Amen! Preach it, Sister! :smiley:

(uh…Brother? I think I remember even sven being of the female persuasion, but I’ve been wrong before…)

Word to whoever was bitching about Bojangles. I ate there once. That’s it. Never again. Nuh-uh, no way, no how, not for a million bucks. Nastiest chicken I have ever eaten in my entire life, and the only time I have ever left fried chicken unfinished. I ate half a drumstick and threw the rest away.

As for CiCi’s…well, it is what it is. It’s all the pizza you can eat for $4, so you can’t really expect artisinal pies. That said, their dessert pizzas are really quite tasty. And their regular pizzas are no worse than Domino’s or Little Ceasar.

As for even sven’s accusations that chains are homogenizing American food, that may be true in large urban areas. But for many parts of the country, they’re the first wave of food diversity. It’s awfully hard to have authentic ethnic food when you’ve got no authentic ethnic people to provide said food, ya know? It’s been within the last 10 years or so that any honest-to-goodness Mexican places opened up in my home town, but we’ve had Taco Bell and similar all my life. Same for the pizza chains. We don’t have an Italian-American population, and so we still don’t have the little family-run artisinal pizza places, but we’ve always had Pizza Hut. I dunno what a pho shop is, but I’ll guarantee you there’s not one within 30 miles of where I was born, and probably not within at least 80 of where Dr.J was born. Ditto the Greek delis.

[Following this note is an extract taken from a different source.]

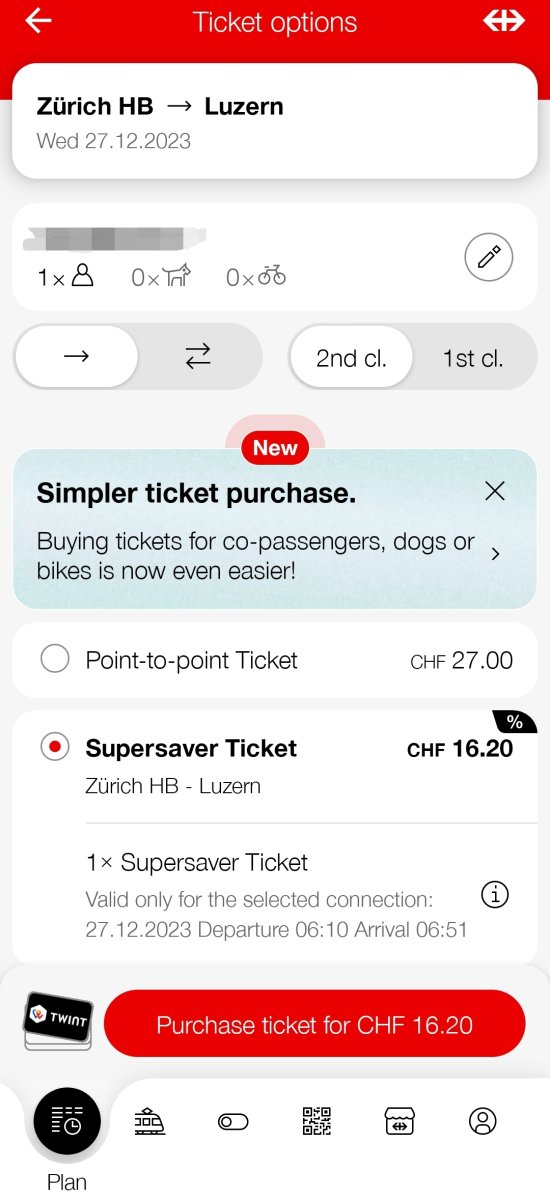550x1200 pixels.
Task: Dismiss the Simpler ticket purchase banner
Action: (495, 491)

So the chains come in with their frozen stuff preseasoned for consistency across the chain, and build up a following for some relatively unfamiliar type of ethnic food over many years, and then slowly the real deal starts to filter in. People try to the new places, realize they’re far better than the chain stuff, the businesses take off, and demand increases enough to support more and more little authentic places. You may hate the chains and everything they stand for, but they’ve really expanded my parents’ culinary horizons.

huzzah for the resturn of this thread from the netherworld!

The Golden Corral

I guess where I live (south santa clara county in california) the branding conglomerates have already won. What we have left in my neighborhood is double-digits steakhouse, a dress code brewery, and chains chains chains chains. When it’s 9pm and I get off work on a friday, the only things open are Chili’s and Applebees and whathaveyou. I don’t know of a single place to eat where I could go and get something that pretends to be a steak for $10. This is why I don’t dig on applebees, in my neighborhood it’s dirt cheap. If I want to go to a non-branded non-chain restaurant and order a real steak, well that’s easily going to run me $30. Sure, that’s worth it, but for casual dining a few times a week that gets expensive.

How do you feel about places like Outback, Steak and Ale, or Ruth’s Chris?

I love Steak and Ale’s atmosphere, their salad bar, and their French onion soup is to die for. Outback is pretty good too, I think.

I’ve never been to Ruth’s Chris, because if I’m paying $45 for a steak I’m not going to pay an extra $7 for a baked potato.